### EXTRAIT DU TEXTE:
* * * * * * * * *

Cet été, j’ai eu la chance de participer à l’édition 2017 des Jeux Autochtones Inter-Bandes, en tant que coprésident d’honneur. Ces olympiades destinées aux jeunes des Premières Nations se déroulaient du 3 au 11 juillet, en territoire Atikamekw, à Wemotaci (à 1 h 30 à l’ouest de La Tuque). Cette communauté compte environ 1 200 habitants et elle n’a pas encore fêté ses 50 ans.
Que d’émotions à voir ce millier de jeunes provenant d’une quinzaine de communautés, réunis autour du sport et de l’activité physique ! J’en suis ressorti aussi avec beaucoup d’admiration pour la communauté, qui a réussi à mettre en œuvre un projet de grande ampleur. Ça m’encourage beaucoup de voir ça, car dans le contexte de l’épidémie de diabète dont je vous ai parlé dans mes deux billets précédents, il est clair qu’au même titre que la saine alimentation, l’activité physique fait partie de la solution.
Mais de quoi parle-t-on exactement, quand on parle de « mode de vie physiquement actif » ? Tous devenir des athlètes ? Certainement pas… C’est beaucoup plus simple et plus réaliste que ça…
Passer de l’intention…
Un mode de vie physiquement actif intègre la pratique de diverses activités physiques, de fréquence, de durée et d’intensité variables. L’adoption et le maintien d’un tel mode de vie reposent tout d’abord sur un choix individuel. En effet, chaque personne choisit ses activités en fonction de caractéristiques qui lui sont propres : habiletés et condition physique, préférences, attentes, satisfaction et plaisir ressentis lors d’expériences passées, goût de la découverte, socialisation, etc.

* * * * * * * * *

### INFORMATIONS EXTRAITES:
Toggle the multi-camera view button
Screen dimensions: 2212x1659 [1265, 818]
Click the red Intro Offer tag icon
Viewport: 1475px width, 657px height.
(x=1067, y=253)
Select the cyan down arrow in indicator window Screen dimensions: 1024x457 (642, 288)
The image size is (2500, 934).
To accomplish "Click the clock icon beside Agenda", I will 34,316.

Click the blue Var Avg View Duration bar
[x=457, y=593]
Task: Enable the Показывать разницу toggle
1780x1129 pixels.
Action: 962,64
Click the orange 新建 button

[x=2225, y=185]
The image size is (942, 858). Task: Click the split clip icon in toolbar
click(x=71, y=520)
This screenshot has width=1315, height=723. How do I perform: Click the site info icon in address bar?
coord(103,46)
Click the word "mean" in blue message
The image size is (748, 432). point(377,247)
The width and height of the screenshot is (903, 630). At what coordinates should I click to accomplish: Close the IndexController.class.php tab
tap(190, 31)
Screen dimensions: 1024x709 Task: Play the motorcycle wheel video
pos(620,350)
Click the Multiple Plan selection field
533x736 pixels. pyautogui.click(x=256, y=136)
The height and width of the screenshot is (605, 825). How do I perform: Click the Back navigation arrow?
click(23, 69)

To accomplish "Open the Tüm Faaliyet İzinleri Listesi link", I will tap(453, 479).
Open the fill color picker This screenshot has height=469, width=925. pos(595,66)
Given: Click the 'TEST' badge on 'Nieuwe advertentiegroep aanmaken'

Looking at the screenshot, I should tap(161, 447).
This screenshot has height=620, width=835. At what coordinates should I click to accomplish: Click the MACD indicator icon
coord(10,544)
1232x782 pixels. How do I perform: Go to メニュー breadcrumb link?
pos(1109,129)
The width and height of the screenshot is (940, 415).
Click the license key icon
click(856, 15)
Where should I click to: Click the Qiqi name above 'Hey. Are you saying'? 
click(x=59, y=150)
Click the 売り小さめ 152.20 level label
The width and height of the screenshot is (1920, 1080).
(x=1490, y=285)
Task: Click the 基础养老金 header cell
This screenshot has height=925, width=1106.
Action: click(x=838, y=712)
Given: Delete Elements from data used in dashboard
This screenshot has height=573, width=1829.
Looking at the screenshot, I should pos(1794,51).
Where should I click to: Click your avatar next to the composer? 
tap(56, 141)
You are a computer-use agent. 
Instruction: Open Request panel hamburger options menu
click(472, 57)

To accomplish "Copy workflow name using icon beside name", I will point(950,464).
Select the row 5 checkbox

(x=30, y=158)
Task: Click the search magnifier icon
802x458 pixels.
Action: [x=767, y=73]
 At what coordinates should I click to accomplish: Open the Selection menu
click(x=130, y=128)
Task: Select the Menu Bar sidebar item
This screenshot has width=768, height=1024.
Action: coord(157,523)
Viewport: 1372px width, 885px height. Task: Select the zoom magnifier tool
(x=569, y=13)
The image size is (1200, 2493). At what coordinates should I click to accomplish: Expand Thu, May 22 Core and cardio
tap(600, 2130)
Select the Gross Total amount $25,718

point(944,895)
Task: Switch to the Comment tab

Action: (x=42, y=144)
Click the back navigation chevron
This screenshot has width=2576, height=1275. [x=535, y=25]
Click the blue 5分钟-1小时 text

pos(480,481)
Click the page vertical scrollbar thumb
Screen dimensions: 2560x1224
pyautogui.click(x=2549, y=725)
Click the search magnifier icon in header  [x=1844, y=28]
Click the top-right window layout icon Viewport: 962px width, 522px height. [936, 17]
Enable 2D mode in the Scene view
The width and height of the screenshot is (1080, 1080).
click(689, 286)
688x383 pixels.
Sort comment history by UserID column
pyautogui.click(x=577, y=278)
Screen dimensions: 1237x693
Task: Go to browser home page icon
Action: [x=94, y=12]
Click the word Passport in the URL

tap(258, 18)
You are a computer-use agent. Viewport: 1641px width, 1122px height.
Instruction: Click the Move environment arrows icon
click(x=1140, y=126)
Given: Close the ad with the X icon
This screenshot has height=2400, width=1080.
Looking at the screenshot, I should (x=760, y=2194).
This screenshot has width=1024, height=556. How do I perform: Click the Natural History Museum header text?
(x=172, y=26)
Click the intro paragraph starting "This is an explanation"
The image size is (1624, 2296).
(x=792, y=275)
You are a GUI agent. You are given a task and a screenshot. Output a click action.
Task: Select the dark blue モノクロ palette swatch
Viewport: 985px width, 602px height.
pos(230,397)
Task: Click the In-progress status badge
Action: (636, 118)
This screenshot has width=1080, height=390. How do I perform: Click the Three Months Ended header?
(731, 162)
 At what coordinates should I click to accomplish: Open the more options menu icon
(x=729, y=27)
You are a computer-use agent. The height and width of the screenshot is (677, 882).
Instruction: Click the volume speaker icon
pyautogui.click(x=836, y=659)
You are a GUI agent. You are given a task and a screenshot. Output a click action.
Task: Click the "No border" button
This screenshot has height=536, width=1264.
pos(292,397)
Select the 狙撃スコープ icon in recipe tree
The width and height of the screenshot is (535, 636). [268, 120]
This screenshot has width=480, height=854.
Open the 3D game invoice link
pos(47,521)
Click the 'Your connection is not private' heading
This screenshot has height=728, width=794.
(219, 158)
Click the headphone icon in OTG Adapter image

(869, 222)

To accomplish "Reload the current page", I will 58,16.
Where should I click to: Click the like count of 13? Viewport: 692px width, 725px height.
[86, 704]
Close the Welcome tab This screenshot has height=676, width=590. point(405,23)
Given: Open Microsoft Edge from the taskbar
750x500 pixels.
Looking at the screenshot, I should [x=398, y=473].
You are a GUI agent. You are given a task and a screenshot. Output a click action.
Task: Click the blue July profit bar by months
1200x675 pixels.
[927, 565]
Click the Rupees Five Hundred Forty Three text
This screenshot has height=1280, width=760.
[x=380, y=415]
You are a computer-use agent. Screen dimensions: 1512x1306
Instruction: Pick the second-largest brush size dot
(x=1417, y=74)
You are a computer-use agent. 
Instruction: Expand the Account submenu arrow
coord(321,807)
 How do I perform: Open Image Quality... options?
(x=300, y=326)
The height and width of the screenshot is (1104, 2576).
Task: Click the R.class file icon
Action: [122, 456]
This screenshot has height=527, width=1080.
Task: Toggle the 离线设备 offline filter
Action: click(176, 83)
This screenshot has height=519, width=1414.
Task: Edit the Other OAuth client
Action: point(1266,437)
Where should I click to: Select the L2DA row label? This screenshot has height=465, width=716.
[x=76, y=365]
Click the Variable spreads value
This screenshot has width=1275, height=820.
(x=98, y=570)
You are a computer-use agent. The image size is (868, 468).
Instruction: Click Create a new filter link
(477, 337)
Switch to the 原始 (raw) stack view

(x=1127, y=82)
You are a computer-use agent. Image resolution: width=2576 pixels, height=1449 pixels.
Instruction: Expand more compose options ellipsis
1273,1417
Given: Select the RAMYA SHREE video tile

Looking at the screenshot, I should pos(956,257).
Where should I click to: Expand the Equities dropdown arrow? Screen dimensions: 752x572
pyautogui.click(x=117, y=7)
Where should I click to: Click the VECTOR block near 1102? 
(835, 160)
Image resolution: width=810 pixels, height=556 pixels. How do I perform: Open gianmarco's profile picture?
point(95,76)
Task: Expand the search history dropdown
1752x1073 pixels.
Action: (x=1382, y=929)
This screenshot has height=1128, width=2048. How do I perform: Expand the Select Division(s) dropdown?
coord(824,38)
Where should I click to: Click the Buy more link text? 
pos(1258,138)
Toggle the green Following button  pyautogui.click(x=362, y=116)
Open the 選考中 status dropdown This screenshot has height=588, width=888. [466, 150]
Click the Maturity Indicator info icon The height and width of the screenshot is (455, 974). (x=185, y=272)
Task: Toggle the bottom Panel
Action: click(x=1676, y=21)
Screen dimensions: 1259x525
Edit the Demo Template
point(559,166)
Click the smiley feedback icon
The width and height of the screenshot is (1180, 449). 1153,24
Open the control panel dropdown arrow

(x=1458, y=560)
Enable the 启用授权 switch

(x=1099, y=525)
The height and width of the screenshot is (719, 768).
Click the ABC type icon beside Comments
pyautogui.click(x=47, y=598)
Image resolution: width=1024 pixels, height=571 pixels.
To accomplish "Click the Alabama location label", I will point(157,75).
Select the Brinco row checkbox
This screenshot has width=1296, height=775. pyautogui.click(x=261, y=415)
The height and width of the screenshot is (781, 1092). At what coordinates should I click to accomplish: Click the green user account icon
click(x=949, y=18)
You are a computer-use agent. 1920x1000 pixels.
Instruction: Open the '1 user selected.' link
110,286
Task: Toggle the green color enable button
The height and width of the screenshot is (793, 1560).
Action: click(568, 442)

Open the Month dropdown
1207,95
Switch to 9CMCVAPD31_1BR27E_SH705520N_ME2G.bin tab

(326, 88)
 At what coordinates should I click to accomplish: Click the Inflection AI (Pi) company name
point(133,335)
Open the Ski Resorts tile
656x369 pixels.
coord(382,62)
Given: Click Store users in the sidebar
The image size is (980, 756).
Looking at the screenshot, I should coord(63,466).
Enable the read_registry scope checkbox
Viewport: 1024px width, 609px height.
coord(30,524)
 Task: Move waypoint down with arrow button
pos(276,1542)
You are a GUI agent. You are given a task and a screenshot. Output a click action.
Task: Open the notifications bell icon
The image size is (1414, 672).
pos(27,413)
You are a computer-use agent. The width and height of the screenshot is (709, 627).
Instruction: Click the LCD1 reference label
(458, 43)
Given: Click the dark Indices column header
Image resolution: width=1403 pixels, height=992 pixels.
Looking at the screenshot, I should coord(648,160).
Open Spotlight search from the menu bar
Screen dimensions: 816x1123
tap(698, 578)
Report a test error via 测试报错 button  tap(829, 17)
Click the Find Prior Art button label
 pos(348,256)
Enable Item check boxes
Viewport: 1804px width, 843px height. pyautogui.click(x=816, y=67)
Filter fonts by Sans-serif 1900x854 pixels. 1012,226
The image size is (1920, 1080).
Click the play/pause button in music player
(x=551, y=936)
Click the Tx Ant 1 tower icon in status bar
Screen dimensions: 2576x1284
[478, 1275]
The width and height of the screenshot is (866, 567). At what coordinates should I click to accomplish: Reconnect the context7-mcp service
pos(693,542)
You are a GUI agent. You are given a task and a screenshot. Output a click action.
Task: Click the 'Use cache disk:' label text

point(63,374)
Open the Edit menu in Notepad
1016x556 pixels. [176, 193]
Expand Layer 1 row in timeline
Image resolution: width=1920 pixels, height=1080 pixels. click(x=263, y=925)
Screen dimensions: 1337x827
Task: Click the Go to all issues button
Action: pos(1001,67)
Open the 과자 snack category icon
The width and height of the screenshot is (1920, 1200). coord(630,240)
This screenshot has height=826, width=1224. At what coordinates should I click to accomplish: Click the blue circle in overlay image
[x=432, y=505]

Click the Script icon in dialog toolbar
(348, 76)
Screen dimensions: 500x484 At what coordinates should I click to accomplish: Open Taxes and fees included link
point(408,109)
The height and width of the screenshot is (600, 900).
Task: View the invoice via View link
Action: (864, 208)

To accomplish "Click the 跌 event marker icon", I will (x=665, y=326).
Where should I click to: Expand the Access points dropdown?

* * * * * * * * *

### CONSIGNES DE L'EXERCICE:
Poursuivez le texte sur les Jeux Autochtones Inter-Bandes et le mode de vie physiquement actif en reprenant juste après sa dernière phrase.

### RÉPONSE CI-DESSOUS:
Un mode de vie physiquement actif, c’est donc une façon de vivre où bouger, sous ses diverses formes (sports, loisirs, plein air, déplacements, principalement, mais aussi travail, tâches domestiques), est intégré au quotidien pour les bienfaits qui s’y rapportent. Ces bienfaits sont largement connus par la population, aujourd’hui. Les individus savent qu’il est nécessaire d’être actif pour être en bonne santé et ils veulent bouger ! Toutefois, malgré cette « connaissance » et cette intention louable, il reste parfois difficile de passer à l’action.
… à l’action !
Comment alors stimuler ce passage à l’action ? On peut identifier un certain nombre de facteurs, qui jouent un rôle déterminant. On parle ici des environnements favorables au mode de vie physiquement actif, qu’ils soient physiques, politiques, socioculturels ou économiques. Concrètement, on peut citer quelques exemples :
- des communautés où les installations récréatives et sportives sont bien réparties et accessibles à pied, à vélo, voire en transport en commun, où le milieu naturel est facilement accessible et où l’offre d’activités culturellement adaptées répond aux intérêts des membres de la communauté ;
- des communautés où des ententes contribuent à l’utilisation d’installations du conseil de bande, de la municipalité ou encore des écoles ;
- des milieux où l’on informe la population, particulièrement les parents, des mesures prises pour rendre sécuritaires les trajets vers l’école, les parcs ou les installations récréatives et sportives, en vue de modifier la perception de dangers appréhendés ;
- des lieux où de l’équipement et du matériel récréatif et sportif sont accessibles et mis gratuitement à la disposition du public.
En quelque sorte, avec ces exemples, on réalise que nous avons une responsabilité collective de faire en sorte qu’adopter un mode de vie physiquement actif soit accessible, valorisé, plaisant et pertinent d’un point de vue culturel.
Des défis et… des opportunités !
Bien que les réalités des Premières Nations et des Inuits soient loin d’être uniformes dans l’ensemble des communautés, notamment en raison de la diversité des contextes géographiques et culturels, nous pouvons néanmoins dresser certains constats qui peuvent orienter l’action des partenaires locaux et des partenaires externes qui les soutiennent.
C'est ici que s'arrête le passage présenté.